The immense success achieved by monoclonal antibodies targeting T-cell inhibitory checkpoint receptors in stimulating anti-tumor immune responses in the treatment of cancer has dramatically changed cancer therapy [91]. Anti-PD-1/PD-L1 antibodies, either alone or with other systemic treatment, have significantly improved clinical benefit in patients with inoperable NSCLC [72]. However, only a certain proportion of patients benefit from ICIs, while others remain unresponsive or suffer from intolerable toxicities [83]. Therefore, novel ICIs or combination therapies may offer potential solutions to cancer patients. Moreover, despite the fact that a variety of ICIs contribute to improved survival for patients with advanced NSCLC, medical cost remains a major barrier to global access to these treatments. Although the cost-effectiveness of sintilimab and other PD-1inhibitors have not been compared yet, the successful development of economical PD-1 inhibitors like sintilimab will eventually lead to improved affordability of these agents for patients suffering from NSCLC. Under these circumstances, research on sintilimab may have added to another brick in the wall [92].
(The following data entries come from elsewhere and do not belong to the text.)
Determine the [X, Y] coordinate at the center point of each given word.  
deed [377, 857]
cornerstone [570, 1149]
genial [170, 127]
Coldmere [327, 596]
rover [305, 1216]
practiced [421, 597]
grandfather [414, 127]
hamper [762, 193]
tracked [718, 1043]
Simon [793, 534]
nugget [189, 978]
In general, sintilimab and its combinatorial plans were well tolerated in patients with NSCLC. Pathologic responses could act as surrogate endpoints for neoadjuvant immunotherapy and better predictive biomarkers are warranted. Single agent sintilimab was effective in a neoadjuvant setting in resectable NSCLC, but the effect became inconclusive when it was used in GGNs, which implicates the importance of appropriate timing in treatment. Combinations of sintilimab with GP or PP chemotherapy have conferred better anti-tumor efficacy and clinical benefits compared to GP or PP alone, while lowering treatment-related fatalities. Meanwhile, other combination plans, including sintilimab plus docetaxel, CIK, SBRT and LDRT, SBRT and GM-CSF, and anlotinib, showed promising anti-tumor effects. These results supported further investigation of sintilimab in future clinical trials.